D on next-gen consoles and for game development
Paulo Pinto
pjmlp at progtools.org
Sat May 25 00:18:15 PDT 2013
Am 25.05.2013 07:52, schrieb Manu:
> On 25 May 2013 15:29, deadalnix <deadalnix at gmail.com
> <mailto:deadalnix at gmail.com>> wrote:
>
> On Saturday, 25 May 2013 at 05:18:12 UTC, Manu wrote:
>
> On 25 May 2013 15:00, deadalnix <deadalnix at gmail.com
> <mailto:deadalnix at gmail.com>> wrote:
>
> On Saturday, 25 May 2013 at 01:56:42 UTC, Manu wrote:
>
> Understand, I have no virtual-memory manager, it won't
> page, it's not a
> performance problem, it will just crash if I
> mis-calculate this value.
>
>
> So the GC is kind of out.
>
>
> Yeah, I'm wondering if that's just a basic truth for embedded.
> Can D implement a ref-counting GC? That would probably still be
> okay, since
> collection is immediate.
>
>
> This is technically possible, but you said you make few allocations.
> So with the tax on pointer write or the reference counting, you'll
> pay a lot to collect very few garbages. I'm not sure the tradeoff is
> worthwhile.
>
>
> But it would be deterministic, and if the allocations are few, the cost
> should be negligible.
>
>
> Paradoxically, when you create few garbage, GC are really goos as
> they don't need to trigger often. But if you need to add a tax on
> each reference write/copy, you'll probably pay more tax than you get
> out of it.
>
>
> They're still non-deterministic though. And unless (even if?) they're
> precise, they might leak.
>
> What does ObjC do? It seems to work okay on embedded hardware (although
> not particularly memory-constrained hardware).

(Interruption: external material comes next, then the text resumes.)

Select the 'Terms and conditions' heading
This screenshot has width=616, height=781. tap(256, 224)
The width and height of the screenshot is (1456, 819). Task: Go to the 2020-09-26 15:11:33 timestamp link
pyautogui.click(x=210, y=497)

> Didn't ObjC recently reject GC in favour of refcounting?
Yes, but is was mainly for not being able to have a stable working GC
able to cope with the Objective-C code available in the wild. It had
quite a few issues.
Objective-C reference counting requires compiler and runtime support.
Basically it is based in how Cocoa does reference counting, but instead
of requiring the developers to manually write the [retain], [release]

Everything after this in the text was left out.